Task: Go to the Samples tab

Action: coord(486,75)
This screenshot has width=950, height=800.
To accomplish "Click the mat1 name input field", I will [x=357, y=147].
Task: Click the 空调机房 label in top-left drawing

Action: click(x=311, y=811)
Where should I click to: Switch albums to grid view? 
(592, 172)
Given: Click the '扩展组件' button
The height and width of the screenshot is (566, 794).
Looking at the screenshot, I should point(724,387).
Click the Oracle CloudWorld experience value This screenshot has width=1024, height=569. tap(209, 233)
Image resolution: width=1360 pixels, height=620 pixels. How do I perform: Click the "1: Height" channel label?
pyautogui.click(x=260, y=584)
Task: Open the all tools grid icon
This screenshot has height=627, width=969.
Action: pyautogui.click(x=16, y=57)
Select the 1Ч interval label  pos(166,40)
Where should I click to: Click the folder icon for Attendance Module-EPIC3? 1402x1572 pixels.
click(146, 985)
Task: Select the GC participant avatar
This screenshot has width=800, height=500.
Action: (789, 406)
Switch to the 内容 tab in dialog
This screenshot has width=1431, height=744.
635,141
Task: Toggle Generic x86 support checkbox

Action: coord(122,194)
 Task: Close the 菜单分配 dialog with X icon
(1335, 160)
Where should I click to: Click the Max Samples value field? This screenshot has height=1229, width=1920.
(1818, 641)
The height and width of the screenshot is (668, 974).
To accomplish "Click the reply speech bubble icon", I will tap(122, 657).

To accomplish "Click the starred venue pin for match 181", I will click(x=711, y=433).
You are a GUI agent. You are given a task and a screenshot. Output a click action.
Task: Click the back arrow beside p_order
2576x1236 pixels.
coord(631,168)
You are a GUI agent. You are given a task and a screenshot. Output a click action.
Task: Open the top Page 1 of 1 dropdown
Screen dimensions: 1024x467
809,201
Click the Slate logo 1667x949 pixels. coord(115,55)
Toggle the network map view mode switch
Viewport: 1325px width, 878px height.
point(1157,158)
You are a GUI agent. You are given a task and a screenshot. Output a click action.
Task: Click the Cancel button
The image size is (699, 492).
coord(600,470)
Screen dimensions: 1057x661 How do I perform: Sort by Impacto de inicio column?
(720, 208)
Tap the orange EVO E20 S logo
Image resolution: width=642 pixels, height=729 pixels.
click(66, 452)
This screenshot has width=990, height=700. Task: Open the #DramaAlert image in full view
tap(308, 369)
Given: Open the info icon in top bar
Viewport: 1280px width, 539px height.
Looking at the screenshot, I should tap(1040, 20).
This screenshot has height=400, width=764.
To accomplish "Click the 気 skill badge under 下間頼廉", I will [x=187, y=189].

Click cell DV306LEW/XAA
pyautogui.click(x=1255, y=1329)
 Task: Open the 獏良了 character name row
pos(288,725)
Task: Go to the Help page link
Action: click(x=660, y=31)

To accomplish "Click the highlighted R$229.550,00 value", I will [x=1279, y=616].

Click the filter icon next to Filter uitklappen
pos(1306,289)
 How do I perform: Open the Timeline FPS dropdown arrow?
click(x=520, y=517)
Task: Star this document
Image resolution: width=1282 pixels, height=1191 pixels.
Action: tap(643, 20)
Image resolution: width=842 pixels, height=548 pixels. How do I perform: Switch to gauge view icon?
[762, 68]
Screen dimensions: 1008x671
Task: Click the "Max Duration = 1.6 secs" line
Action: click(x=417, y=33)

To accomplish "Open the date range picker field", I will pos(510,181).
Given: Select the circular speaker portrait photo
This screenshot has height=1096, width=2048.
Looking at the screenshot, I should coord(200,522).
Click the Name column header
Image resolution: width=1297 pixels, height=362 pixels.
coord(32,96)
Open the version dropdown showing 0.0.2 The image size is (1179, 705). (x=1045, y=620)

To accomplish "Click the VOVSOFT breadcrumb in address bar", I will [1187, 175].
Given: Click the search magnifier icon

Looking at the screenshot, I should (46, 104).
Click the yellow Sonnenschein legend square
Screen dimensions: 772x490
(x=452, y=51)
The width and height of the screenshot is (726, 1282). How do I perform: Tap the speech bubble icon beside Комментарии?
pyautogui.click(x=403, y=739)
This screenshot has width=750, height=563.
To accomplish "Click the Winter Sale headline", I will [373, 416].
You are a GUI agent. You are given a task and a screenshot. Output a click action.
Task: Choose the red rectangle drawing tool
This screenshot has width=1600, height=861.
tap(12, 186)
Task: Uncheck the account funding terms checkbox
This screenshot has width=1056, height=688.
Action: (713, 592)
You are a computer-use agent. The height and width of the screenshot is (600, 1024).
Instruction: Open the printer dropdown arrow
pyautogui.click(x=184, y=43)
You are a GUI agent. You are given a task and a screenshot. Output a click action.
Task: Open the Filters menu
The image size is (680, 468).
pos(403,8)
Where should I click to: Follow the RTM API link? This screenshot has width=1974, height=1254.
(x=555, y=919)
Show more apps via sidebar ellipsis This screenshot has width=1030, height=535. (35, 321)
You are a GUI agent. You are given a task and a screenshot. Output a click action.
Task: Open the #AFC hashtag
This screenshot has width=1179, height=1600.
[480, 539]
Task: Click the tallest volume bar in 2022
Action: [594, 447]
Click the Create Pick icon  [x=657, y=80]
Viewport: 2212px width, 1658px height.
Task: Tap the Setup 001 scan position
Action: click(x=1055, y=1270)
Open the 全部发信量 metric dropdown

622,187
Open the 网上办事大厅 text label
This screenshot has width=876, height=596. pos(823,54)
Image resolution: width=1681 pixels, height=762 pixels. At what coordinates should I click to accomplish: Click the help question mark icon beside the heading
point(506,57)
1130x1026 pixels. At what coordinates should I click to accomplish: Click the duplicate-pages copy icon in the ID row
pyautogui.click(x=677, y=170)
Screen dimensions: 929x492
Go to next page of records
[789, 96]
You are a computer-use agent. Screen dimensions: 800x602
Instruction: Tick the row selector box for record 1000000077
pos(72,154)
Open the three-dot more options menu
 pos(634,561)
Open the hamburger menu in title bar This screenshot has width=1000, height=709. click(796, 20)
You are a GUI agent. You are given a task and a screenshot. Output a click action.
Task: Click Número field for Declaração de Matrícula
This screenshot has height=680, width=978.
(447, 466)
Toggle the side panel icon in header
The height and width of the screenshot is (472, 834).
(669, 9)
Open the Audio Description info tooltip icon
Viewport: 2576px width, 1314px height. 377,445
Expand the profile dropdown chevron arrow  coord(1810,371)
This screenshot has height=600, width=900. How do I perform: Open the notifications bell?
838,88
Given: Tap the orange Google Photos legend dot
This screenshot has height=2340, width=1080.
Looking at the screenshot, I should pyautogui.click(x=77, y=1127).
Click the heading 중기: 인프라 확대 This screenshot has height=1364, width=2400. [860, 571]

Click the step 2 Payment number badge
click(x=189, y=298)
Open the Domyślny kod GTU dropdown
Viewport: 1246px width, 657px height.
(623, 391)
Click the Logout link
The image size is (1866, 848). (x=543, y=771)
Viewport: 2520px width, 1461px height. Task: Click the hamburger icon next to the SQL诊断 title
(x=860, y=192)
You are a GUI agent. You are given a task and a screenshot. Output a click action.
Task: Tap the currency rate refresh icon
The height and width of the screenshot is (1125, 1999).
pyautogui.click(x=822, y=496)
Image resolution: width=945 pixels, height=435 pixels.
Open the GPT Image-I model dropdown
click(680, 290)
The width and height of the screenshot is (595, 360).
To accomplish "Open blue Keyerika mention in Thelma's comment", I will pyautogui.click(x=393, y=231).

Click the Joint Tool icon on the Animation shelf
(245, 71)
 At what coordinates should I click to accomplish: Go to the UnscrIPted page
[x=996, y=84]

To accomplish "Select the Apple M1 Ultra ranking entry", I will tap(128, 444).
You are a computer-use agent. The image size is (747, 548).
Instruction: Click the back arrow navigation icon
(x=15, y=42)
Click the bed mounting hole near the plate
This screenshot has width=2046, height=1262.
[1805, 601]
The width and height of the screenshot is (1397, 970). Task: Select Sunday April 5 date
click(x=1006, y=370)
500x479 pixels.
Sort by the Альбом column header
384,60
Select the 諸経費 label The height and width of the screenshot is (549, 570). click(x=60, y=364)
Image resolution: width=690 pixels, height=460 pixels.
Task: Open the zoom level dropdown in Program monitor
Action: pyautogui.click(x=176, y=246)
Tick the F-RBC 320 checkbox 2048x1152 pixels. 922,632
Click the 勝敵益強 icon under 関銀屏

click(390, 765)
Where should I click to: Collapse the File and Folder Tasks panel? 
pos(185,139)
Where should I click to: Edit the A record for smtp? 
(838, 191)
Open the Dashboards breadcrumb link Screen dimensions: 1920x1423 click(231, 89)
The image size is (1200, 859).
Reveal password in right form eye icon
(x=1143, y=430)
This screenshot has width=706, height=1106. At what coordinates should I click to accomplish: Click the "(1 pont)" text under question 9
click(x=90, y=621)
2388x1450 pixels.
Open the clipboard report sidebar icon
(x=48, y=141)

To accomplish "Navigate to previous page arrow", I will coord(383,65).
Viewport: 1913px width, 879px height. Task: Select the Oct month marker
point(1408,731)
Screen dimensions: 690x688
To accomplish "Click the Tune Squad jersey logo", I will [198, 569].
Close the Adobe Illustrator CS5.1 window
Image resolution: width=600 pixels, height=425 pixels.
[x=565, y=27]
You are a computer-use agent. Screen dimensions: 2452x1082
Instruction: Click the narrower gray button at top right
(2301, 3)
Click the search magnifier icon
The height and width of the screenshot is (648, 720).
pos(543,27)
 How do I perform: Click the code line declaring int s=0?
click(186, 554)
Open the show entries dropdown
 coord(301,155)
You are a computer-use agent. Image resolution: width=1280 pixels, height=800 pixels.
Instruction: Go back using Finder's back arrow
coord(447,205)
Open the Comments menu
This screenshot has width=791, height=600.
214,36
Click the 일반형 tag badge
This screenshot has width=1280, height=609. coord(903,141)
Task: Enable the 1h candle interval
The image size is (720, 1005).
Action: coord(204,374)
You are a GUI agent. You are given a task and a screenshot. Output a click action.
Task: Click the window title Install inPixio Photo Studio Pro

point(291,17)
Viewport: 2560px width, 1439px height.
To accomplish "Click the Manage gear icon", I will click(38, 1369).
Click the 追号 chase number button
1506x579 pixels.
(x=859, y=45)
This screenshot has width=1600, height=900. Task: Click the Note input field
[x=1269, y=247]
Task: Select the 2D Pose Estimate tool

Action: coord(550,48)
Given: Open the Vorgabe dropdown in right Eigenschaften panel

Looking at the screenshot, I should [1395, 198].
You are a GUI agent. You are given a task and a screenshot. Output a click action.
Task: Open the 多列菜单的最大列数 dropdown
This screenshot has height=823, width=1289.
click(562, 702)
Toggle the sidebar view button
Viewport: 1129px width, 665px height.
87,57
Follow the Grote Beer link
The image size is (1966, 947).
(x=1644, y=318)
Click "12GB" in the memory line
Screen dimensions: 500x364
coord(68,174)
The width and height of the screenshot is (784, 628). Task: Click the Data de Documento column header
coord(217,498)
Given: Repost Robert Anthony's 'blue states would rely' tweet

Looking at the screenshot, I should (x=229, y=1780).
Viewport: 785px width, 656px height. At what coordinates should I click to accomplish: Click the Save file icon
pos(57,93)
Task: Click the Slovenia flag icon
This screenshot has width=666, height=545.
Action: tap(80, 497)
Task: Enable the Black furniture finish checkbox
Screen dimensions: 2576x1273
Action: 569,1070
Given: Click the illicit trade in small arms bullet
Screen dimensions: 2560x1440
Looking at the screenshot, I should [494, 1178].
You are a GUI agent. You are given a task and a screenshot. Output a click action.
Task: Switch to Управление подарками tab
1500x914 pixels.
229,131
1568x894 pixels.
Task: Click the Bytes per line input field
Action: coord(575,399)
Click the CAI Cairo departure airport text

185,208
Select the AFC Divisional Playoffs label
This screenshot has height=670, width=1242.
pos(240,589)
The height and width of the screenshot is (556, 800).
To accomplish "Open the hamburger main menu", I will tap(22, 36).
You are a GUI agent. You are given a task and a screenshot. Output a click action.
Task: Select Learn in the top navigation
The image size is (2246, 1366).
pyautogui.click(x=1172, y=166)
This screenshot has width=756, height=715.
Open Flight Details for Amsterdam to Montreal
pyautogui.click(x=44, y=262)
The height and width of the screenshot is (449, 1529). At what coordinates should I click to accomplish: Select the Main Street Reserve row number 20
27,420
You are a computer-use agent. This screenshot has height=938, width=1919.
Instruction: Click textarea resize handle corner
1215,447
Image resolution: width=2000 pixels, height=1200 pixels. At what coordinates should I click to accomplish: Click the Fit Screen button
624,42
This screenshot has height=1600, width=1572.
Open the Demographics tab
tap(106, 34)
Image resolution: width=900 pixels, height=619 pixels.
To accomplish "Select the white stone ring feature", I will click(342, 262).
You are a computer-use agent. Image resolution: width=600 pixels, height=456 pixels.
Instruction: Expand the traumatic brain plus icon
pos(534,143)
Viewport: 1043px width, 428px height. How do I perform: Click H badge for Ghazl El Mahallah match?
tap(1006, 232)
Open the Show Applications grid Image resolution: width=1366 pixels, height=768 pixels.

**Requirement**
Copy the lines verbatim, starting at the line that contains "Toggle the network map view mode switch" and ending after the line that contains "Looking at the screenshot, I should tap(1040, 20).".

**Answer to this problem**
Toggle the network map view mode switch
Viewport: 1325px width, 878px height.
point(1157,158)
You are a GUI agent. You are given a task and a screenshot. Output a click action.
Task: Click the Cancel button
The image size is (699, 492).
coord(600,470)
Screen dimensions: 1057x661 How do I perform: Sort by Impacto de inicio column?
(720, 208)
Tap the orange EVO E20 S logo
Image resolution: width=642 pixels, height=729 pixels.
click(66, 452)
This screenshot has width=990, height=700. Task: Open the #DramaAlert image in full view
tap(308, 369)
Given: Open the info icon in top bar
Viewport: 1280px width, 539px height.
Looking at the screenshot, I should tap(1040, 20).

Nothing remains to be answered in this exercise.